(Stored data)

▬▬▬▬▬▬

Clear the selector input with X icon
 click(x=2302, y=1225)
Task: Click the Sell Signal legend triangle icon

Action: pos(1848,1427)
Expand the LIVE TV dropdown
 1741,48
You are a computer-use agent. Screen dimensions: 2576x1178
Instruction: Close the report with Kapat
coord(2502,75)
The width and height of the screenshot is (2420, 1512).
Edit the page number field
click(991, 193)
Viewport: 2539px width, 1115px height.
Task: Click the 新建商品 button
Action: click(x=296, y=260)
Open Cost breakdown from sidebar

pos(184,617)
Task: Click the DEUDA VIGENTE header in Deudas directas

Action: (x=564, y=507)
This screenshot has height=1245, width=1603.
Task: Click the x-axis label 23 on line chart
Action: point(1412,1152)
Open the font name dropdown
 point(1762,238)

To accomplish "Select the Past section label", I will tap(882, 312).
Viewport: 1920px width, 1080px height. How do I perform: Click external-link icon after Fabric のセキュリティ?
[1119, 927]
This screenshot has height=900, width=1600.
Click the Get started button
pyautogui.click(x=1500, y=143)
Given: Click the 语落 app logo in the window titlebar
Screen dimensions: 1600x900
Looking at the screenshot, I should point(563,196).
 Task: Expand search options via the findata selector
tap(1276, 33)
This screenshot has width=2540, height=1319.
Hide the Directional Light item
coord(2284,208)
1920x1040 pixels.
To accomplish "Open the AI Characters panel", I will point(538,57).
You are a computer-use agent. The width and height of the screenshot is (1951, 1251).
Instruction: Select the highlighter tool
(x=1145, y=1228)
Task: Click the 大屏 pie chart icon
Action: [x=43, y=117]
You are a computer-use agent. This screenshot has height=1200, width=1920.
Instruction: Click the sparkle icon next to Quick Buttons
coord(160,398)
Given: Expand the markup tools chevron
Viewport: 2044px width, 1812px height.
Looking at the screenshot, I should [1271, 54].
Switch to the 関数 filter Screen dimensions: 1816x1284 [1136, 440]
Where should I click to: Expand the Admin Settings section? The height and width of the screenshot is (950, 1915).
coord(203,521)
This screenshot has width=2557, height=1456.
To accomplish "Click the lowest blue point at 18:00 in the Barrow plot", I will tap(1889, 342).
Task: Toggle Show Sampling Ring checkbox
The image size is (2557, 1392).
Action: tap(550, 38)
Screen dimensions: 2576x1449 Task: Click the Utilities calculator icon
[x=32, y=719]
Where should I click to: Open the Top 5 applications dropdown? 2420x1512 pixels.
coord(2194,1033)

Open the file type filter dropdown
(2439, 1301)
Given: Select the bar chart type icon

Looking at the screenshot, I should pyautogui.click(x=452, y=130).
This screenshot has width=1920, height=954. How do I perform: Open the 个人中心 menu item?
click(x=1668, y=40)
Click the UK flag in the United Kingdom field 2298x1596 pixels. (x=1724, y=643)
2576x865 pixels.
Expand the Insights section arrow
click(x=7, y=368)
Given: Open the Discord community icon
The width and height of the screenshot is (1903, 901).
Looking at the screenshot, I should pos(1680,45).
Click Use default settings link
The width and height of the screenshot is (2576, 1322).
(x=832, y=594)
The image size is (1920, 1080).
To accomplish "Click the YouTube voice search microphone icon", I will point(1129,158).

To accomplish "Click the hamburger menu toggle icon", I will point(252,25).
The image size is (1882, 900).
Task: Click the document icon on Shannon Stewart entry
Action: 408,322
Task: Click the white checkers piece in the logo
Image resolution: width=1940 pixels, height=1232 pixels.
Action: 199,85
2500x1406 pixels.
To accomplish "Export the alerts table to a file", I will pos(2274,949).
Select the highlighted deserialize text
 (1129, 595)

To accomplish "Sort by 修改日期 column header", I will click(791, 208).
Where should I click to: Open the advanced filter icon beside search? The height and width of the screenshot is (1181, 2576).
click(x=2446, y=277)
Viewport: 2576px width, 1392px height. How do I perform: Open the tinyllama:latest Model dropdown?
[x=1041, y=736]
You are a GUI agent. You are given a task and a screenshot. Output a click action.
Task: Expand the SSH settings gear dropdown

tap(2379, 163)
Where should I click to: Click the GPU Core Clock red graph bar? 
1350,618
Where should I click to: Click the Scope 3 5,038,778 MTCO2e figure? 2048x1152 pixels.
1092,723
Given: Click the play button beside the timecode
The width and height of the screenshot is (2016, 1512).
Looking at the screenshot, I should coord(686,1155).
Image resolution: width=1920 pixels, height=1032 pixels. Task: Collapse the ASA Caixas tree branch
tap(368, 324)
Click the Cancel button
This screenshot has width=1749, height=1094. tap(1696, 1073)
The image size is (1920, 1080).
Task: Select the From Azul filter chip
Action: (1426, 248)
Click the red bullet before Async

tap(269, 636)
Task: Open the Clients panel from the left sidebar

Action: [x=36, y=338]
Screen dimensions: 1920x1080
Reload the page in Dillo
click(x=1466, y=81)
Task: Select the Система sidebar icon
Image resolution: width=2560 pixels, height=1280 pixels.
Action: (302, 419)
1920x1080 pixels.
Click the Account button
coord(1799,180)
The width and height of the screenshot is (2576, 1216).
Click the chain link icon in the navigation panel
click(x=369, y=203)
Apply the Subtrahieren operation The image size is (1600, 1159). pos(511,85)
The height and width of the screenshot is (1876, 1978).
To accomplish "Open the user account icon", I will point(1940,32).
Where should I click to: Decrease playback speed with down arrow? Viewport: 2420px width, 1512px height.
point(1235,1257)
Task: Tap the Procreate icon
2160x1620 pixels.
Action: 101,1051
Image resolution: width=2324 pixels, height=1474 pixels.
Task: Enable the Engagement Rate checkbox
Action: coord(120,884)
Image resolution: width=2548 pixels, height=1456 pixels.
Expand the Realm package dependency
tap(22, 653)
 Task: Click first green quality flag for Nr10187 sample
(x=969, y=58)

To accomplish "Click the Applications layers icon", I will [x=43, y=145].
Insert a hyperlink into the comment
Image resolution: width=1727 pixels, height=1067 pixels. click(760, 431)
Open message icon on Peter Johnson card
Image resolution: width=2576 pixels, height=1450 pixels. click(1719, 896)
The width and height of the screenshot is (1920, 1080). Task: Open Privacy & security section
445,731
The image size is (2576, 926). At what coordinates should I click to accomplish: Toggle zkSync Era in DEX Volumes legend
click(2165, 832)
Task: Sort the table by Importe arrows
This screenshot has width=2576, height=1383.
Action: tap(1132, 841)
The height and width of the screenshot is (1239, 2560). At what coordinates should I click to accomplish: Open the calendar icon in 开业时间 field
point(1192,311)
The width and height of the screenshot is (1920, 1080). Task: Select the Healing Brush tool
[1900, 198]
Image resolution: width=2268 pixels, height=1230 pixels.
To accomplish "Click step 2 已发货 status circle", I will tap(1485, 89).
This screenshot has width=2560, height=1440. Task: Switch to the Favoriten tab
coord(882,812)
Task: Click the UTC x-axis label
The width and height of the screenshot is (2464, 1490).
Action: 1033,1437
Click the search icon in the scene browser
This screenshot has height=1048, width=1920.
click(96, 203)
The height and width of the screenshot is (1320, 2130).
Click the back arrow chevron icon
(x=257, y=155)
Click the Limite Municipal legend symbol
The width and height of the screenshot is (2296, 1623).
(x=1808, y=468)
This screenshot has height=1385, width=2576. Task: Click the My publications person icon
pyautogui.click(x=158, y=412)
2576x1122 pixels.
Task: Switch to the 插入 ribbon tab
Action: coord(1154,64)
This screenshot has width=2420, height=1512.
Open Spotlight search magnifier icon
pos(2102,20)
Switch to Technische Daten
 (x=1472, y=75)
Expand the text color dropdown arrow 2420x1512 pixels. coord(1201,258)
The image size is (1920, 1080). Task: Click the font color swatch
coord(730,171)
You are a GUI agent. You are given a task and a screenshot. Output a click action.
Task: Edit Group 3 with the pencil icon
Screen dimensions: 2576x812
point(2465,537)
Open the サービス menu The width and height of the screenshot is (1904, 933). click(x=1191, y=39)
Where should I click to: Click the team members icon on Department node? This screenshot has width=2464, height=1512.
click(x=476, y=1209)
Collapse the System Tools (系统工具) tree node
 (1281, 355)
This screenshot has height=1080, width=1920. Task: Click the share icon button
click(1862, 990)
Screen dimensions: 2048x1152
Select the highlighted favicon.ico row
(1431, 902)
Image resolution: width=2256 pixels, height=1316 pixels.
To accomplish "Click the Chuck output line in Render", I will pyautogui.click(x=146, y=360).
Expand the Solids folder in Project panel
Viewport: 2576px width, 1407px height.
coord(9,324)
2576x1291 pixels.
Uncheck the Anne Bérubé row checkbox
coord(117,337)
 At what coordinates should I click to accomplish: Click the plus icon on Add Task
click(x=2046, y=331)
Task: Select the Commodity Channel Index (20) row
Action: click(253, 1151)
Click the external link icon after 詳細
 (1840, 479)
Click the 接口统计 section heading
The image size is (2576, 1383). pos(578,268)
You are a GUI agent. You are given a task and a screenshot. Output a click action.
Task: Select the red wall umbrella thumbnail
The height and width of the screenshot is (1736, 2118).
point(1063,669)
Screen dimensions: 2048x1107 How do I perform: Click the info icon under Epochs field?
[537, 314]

▬▬▬▬▬▬

> [Problem details]
For each line above that includes "computer", make a copy.

> [Exercise response]
You are a computer-use agent. Screen dimensions: 2576x1178
You are a computer-use agent. The width and height of the screenshot is (1951, 1251).
You are a computer-use agent. This screenshot has height=1200, width=1920.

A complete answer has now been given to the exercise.